■ YOUR INSTRUCTIONS
Starting with the line containing "The width and height of the screenshot is (945, 535)." and going on through the line containing "Task: Toggle the select-all results checkbox", return the lines of the data below exactly, and only those.

Items from a dataset
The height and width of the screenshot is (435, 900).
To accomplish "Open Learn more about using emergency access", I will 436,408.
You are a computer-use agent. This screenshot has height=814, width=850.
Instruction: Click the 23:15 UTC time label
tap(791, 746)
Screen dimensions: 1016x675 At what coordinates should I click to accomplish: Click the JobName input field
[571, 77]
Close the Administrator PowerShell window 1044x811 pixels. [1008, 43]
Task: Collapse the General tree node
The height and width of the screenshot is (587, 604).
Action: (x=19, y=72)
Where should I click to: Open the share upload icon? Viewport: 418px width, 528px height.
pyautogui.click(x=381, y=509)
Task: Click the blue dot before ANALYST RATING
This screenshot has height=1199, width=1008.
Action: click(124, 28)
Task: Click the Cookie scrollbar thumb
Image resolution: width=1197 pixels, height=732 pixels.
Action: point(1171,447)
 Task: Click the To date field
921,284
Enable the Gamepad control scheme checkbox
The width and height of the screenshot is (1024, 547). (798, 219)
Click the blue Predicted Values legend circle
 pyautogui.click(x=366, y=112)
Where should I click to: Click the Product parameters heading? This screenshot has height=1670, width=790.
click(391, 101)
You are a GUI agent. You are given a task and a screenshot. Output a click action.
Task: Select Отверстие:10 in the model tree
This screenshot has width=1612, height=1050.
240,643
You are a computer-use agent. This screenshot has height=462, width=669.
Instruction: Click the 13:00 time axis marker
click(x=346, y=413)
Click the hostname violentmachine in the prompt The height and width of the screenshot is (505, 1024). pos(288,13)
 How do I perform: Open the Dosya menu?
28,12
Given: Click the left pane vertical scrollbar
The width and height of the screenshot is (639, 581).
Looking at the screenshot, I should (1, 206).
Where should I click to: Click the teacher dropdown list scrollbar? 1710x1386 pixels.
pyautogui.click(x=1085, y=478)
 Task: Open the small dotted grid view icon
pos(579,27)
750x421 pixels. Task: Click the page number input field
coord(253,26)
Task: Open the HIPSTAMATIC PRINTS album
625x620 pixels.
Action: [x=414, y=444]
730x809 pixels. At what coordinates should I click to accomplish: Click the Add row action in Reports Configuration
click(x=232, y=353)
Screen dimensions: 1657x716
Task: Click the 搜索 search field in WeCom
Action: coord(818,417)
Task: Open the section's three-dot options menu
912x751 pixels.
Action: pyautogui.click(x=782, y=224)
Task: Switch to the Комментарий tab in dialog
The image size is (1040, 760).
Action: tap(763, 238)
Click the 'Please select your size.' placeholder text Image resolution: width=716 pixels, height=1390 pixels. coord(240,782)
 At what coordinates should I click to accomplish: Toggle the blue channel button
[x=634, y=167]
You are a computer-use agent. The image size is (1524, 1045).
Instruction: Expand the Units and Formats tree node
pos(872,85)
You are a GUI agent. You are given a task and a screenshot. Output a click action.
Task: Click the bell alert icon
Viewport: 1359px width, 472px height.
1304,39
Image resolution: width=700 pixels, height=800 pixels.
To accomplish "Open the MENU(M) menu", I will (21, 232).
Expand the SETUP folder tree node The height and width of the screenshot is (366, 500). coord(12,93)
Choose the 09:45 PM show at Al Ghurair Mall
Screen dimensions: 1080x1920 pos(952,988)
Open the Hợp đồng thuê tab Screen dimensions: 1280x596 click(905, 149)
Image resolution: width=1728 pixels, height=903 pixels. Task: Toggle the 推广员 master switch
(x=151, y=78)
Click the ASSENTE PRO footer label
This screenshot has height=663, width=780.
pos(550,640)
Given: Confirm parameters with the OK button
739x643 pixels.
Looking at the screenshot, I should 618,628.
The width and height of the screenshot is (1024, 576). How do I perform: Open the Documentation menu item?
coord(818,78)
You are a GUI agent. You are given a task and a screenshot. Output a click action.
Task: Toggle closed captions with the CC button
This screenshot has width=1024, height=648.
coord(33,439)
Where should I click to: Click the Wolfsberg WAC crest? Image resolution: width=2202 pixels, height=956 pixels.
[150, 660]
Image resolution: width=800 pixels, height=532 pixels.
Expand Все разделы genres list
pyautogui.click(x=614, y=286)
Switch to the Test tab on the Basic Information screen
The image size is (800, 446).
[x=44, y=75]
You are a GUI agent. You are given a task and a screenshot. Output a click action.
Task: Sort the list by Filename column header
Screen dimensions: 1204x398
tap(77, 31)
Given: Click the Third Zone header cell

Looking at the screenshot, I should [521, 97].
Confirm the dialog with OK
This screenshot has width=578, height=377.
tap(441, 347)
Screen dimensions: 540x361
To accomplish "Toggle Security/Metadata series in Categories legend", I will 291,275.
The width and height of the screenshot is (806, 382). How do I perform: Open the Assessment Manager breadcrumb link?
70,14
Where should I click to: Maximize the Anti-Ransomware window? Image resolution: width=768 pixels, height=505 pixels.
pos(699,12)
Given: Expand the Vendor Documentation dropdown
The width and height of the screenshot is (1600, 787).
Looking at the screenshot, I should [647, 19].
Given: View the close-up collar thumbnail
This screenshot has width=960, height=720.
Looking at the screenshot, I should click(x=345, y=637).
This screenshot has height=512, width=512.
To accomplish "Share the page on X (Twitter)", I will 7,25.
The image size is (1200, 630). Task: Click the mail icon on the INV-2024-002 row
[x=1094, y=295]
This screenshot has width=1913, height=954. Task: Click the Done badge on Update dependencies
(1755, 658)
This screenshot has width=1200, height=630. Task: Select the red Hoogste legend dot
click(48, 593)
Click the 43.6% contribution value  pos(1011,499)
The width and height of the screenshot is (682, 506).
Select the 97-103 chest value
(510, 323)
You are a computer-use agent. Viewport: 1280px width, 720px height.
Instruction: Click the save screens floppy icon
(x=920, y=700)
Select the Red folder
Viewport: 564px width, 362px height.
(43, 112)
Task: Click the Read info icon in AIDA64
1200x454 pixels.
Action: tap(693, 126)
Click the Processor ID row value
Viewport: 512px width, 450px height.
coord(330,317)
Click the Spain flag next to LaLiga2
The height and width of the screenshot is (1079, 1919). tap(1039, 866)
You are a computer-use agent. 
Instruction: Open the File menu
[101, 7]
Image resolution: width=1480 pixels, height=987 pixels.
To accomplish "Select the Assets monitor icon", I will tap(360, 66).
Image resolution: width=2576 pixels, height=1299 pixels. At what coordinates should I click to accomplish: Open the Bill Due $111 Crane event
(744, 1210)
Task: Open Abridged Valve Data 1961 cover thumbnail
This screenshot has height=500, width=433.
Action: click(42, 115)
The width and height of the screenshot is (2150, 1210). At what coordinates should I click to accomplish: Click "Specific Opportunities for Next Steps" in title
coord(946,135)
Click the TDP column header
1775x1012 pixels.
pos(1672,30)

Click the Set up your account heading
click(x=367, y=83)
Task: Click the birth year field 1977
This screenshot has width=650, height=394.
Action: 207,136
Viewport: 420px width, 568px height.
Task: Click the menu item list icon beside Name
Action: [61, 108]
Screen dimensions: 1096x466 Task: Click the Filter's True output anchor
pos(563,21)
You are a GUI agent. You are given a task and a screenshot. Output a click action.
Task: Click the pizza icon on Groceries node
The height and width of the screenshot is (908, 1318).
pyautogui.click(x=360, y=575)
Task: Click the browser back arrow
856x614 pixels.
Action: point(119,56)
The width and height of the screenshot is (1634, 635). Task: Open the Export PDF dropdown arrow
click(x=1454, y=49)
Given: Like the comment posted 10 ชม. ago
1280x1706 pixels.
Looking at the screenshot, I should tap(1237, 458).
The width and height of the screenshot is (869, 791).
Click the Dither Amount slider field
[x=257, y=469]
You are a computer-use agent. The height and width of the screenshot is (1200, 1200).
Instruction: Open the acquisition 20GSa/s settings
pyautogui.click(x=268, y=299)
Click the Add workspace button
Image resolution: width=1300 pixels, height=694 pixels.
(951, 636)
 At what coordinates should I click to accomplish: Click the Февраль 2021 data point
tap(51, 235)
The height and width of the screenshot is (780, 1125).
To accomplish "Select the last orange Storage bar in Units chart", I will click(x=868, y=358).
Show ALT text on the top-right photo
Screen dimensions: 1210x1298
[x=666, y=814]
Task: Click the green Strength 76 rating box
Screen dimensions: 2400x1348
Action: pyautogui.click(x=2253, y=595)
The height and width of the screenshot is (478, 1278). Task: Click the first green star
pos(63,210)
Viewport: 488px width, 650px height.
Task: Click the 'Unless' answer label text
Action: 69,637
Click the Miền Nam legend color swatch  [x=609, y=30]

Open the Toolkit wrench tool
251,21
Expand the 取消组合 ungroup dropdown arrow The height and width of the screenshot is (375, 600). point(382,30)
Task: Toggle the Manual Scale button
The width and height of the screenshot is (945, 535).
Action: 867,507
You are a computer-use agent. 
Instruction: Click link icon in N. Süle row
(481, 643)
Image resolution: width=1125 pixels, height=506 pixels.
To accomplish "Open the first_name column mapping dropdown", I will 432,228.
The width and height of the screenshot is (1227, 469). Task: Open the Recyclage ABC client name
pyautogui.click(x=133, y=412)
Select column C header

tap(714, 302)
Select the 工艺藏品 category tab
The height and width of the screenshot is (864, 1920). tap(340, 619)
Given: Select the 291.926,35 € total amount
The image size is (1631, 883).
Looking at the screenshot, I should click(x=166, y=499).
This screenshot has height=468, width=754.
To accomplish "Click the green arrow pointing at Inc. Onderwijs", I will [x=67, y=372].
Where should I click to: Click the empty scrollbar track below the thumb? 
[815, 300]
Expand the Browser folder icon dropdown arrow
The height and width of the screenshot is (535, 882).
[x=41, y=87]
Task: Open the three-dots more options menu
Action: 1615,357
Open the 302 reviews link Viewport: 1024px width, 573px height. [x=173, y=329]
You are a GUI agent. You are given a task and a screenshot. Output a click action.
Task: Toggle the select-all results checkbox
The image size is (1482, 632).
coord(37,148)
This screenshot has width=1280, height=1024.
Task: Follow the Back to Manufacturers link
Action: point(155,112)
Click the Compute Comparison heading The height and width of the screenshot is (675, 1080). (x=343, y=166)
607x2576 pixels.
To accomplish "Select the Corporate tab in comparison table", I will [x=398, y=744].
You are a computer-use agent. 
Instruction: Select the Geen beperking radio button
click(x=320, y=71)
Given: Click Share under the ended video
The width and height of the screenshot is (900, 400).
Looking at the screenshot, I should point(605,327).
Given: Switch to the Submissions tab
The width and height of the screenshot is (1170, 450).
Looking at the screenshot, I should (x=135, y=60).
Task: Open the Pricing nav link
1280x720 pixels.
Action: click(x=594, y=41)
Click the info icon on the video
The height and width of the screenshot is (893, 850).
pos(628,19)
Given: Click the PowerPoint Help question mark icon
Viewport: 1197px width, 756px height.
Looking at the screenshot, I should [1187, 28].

■ REPLY TO THE EXERCISE
The width and height of the screenshot is (945, 535).
Action: 867,507
You are a computer-use agent. 
Instruction: Click link icon in N. Süle row
(481, 643)
Image resolution: width=1125 pixels, height=506 pixels.
To accomplish "Open the first_name column mapping dropdown", I will 432,228.
The width and height of the screenshot is (1227, 469). Task: Open the Recyclage ABC client name
pyautogui.click(x=133, y=412)
Select column C header

tap(714, 302)
Select the 工艺藏品 category tab
The height and width of the screenshot is (864, 1920). tap(340, 619)
Given: Select the 291.926,35 € total amount
The image size is (1631, 883).
Looking at the screenshot, I should click(x=166, y=499).
This screenshot has height=468, width=754.
To accomplish "Click the green arrow pointing at Inc. Onderwijs", I will [x=67, y=372].
Where should I click to: Click the empty scrollbar track below the thumb? 
[815, 300]
Expand the Browser folder icon dropdown arrow
The height and width of the screenshot is (535, 882).
[x=41, y=87]
Task: Open the three-dots more options menu
Action: 1615,357
Open the 302 reviews link Viewport: 1024px width, 573px height. [x=173, y=329]
You are a GUI agent. You are given a task and a screenshot. Output a click action.
Task: Toggle the select-all results checkbox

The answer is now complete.